Lawar sapi masakan Rimen Odah Jaran (90) sudah melegenda dan jadi favorit warga Denpasar, sejak tahun 70-an. Warung yang berlokasi di Jalan Tukad Nyali Nomor 15, Denpasar, itu sangat cocok untuk makan siang.
"Kebanyakan, orang-orang makan di sini. Ada juga yang minta dibungkus," kata Wayan Sumarni (46), menantu Odah Jaran, ditemui detikBali di Denpasar, Minggu (11/8/2024).
Warung Odah Jaran cukup mudah ditemui. Yakni pujasera di sebelah Lapangan Letda Made Pica.
SCROLL TO CONTINUE WITH CONTENT
detikBali mampir dan mencoba masakan lawar sapi putih Odah Jaran. Secara umum, rasanya tidak mengecewakan.
Seporsi lawar sapi dan es teh dibanderol Rp 25 ribu. Dalam satu piring, selain nasi, ada sambal olahan merica hitam, daging sapi yang diolah khas lawar, kerupuk rambak, jeroan usus yang digoreng, dan usus sapi atau serapah yang direbus dengan darah sapi.
Hanya, cita rasa daging sapinya kurang terasa. Sensasi pedas dari bumbu merica yang cukup dominan meski belum diberi sambal seolah mengaburkan rasa sapinya.
"Di sini ada dua lawar sapi. Lawar sapi putih dan lawar sapi merah. Yang merah itu pakai darah sapi mentah yang direbus," kata Sumarni
Sumarni mengatakan sejak tahun 70-an, mertuanya berjualan lawar sapi di Pantai Sanur. Lalu, sempat pindah ke Bali Beach. Kemudian, pada 2019, warung Odah Jaran pindah ke Jalan Tukad Nyali.
![]() |
Selama berjualan, Odah Jaran dibantu anak atau keponakannya. Semua bahan makanan dimasak di rumahnya di Jalan WR Supratman lalu dibawa ke warung. Baru dua tahun lalu Odah Jaran memutuskan pensiun.

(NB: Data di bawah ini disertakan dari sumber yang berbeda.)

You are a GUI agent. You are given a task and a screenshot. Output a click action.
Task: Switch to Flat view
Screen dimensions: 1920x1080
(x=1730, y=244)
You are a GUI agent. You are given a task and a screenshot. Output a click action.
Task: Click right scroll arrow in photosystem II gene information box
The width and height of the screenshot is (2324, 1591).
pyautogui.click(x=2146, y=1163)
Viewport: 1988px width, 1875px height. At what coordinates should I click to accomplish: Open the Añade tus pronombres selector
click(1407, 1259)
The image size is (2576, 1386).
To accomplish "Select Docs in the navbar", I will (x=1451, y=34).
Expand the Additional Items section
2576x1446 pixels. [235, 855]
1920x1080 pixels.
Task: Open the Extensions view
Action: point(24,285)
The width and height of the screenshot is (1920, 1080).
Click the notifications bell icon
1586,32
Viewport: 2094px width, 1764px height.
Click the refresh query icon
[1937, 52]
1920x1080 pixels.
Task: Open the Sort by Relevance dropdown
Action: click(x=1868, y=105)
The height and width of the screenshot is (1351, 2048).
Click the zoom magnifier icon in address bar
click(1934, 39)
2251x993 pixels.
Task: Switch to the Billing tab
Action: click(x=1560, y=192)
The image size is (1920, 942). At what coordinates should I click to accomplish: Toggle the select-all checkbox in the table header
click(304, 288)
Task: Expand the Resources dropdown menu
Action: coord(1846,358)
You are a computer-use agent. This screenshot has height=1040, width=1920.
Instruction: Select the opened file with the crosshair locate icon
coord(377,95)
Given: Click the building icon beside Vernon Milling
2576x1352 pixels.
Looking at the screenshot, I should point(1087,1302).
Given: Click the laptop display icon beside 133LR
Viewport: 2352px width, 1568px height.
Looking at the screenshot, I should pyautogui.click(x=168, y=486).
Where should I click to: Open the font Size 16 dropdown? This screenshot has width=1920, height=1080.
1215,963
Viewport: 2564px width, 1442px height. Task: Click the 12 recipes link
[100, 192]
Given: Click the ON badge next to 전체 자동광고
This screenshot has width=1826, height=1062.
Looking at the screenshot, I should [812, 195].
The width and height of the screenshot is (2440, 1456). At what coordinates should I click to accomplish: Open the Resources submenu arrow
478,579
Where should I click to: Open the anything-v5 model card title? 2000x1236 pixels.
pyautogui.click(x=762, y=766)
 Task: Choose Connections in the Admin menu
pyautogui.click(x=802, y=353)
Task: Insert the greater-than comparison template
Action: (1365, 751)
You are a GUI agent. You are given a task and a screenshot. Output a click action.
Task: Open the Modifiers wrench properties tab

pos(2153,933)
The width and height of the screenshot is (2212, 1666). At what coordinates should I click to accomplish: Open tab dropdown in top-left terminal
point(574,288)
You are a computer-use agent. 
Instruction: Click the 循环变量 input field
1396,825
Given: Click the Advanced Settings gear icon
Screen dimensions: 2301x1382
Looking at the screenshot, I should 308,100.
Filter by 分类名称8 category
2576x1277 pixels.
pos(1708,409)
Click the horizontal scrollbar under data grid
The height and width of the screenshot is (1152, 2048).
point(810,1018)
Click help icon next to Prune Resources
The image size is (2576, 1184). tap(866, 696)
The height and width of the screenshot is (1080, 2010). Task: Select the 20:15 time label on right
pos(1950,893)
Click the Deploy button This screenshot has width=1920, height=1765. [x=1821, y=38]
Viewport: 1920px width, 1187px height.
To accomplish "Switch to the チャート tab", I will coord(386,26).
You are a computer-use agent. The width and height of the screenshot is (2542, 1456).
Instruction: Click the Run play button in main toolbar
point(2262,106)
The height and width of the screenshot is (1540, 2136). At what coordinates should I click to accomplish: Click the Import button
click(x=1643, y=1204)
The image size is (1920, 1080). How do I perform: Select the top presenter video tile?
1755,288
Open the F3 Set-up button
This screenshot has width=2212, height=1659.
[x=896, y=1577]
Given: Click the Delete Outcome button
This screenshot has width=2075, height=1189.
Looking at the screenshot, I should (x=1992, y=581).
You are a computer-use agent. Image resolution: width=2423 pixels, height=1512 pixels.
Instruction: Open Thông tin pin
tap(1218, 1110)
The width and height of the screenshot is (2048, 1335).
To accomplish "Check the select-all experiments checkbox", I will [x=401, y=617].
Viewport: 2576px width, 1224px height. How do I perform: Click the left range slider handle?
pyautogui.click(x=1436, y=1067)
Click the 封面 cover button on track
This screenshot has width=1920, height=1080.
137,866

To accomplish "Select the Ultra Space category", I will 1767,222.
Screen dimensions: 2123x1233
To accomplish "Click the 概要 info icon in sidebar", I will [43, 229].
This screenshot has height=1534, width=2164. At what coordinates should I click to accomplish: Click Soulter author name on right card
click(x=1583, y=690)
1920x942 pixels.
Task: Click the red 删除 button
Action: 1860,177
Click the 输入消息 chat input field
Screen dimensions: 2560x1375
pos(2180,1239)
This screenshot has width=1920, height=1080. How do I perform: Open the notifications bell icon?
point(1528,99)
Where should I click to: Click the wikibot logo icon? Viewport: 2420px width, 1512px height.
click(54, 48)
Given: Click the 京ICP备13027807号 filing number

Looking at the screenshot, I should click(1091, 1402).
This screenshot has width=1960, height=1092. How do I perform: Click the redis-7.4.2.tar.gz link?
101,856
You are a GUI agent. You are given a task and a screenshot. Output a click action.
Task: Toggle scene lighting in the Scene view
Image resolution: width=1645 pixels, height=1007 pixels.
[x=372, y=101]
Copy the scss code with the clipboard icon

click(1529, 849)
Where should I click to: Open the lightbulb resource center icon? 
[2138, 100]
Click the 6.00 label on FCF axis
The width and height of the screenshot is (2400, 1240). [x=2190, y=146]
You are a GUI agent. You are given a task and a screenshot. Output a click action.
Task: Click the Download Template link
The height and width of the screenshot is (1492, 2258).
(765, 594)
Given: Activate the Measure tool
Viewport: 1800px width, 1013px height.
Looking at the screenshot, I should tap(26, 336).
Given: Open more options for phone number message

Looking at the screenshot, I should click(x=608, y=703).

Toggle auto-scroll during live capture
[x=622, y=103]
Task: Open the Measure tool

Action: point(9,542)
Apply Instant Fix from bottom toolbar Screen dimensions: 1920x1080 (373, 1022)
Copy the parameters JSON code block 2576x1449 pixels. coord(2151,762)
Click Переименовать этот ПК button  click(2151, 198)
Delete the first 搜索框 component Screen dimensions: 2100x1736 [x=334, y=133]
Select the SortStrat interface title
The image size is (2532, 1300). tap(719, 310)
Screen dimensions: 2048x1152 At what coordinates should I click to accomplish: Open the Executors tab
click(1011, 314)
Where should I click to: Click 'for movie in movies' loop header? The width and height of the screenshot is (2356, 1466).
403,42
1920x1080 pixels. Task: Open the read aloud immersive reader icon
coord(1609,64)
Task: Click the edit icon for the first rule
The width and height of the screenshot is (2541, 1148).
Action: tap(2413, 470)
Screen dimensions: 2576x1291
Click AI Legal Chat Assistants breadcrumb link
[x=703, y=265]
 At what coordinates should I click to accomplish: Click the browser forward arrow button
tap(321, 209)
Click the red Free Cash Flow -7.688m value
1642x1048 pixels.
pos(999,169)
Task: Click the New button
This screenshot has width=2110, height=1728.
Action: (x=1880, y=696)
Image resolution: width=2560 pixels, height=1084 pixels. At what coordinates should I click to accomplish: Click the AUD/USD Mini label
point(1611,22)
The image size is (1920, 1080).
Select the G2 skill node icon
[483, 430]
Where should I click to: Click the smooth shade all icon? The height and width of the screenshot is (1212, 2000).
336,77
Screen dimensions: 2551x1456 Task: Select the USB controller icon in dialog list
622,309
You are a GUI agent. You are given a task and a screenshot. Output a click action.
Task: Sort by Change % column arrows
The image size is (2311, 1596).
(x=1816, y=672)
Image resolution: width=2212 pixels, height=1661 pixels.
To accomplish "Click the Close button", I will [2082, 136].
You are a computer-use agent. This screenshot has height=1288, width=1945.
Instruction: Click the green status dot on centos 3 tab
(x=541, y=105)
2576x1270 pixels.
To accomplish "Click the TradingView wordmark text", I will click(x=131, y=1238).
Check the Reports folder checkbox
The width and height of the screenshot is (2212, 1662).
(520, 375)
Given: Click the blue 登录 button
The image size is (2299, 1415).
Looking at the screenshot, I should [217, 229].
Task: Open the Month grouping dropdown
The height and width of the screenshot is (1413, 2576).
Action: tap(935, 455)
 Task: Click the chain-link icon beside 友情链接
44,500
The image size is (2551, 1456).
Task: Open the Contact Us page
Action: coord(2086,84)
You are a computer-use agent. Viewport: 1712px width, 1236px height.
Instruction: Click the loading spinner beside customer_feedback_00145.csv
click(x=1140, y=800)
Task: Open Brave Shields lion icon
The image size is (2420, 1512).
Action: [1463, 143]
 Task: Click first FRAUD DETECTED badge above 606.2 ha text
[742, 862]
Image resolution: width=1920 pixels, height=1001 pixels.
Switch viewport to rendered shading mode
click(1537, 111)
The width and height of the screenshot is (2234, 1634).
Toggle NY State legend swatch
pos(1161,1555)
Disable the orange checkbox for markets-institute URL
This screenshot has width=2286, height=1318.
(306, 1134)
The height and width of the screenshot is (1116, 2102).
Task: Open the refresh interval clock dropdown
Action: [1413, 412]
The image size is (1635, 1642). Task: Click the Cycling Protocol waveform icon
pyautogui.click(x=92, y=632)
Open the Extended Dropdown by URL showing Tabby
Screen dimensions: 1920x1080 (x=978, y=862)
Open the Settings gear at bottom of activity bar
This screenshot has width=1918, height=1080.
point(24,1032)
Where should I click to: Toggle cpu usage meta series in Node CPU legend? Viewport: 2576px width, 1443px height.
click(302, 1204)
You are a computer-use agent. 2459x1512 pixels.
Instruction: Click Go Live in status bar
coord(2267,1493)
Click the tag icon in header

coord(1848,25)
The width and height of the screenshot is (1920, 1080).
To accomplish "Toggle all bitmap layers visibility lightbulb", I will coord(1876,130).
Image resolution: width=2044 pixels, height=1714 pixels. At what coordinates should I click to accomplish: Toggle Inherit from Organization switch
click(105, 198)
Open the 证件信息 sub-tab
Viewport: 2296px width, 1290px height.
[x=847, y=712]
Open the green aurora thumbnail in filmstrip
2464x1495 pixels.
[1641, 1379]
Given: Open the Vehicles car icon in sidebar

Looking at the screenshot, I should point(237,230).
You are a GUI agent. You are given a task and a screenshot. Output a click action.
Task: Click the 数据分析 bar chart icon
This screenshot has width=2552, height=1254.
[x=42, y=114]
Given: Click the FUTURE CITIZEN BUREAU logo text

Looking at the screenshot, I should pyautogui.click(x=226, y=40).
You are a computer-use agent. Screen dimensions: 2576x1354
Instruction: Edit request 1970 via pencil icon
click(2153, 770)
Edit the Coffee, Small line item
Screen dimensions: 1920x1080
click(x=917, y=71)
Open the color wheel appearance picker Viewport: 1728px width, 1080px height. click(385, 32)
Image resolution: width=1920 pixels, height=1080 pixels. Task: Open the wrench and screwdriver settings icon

"Bu Odah Jaran sudah pensiun dua tahun lalu. Sudah tua. Usianya sudah 90 lebih. Hanya ikut menemani saja di sini. Yang masak dan jualan kami keluarganya. Itu ada keponakan, anaknya (Odah Jaran) dan suaminya," tutur Sumarni.
Selama berjualan lawar sapi, warungnya tidak buka lebih dari tiga jam. Buka mulai pukul 10.00 Wita hingga pukul 13.00 Wita. Terkadang, dagangannya sudah habis sebelum pukul 13.00 Wita.
"Kalau buka pagi kami nggak bisa. Kami harus bikin nasi lawarnya dulu. Bukanya juga cuma sampai siang. Ini saja (belum jam 1 siang) sudah habis," kata Sumarni.
Lawar sapi merah dan putih sama-sama jadi favorit pelanggannya. Dalam sehari, Sumarni mampu menjual sekira 50 porsi. Mayoritas, pelanggannya memilih makan di warungnya.
Agung Putra (40), pelanggan dari Denpasar, mengaku suka dengan masakan lawar sapi buatan Odah Jaran. Meski tidak tiap hari, dirinya sering makan siang di warung itu.
"Tidak setiap hari, tapi sering makan di sini bersama istri saya," kata Agung.
![]() |
Menurutnya, cita rasa lawar sapi Odah Jaran sudah melegenda. Tidak berubah sejak 1970. Rasa daging sapi, jeroan, dan sambal yang menurutnya paling khas dan tidak pernah berubah.
"Artinya, jeroannya, lawarnya, dan sambalnya, kalau digabungkan jadi satu memiliki taste tersendiri," katanya.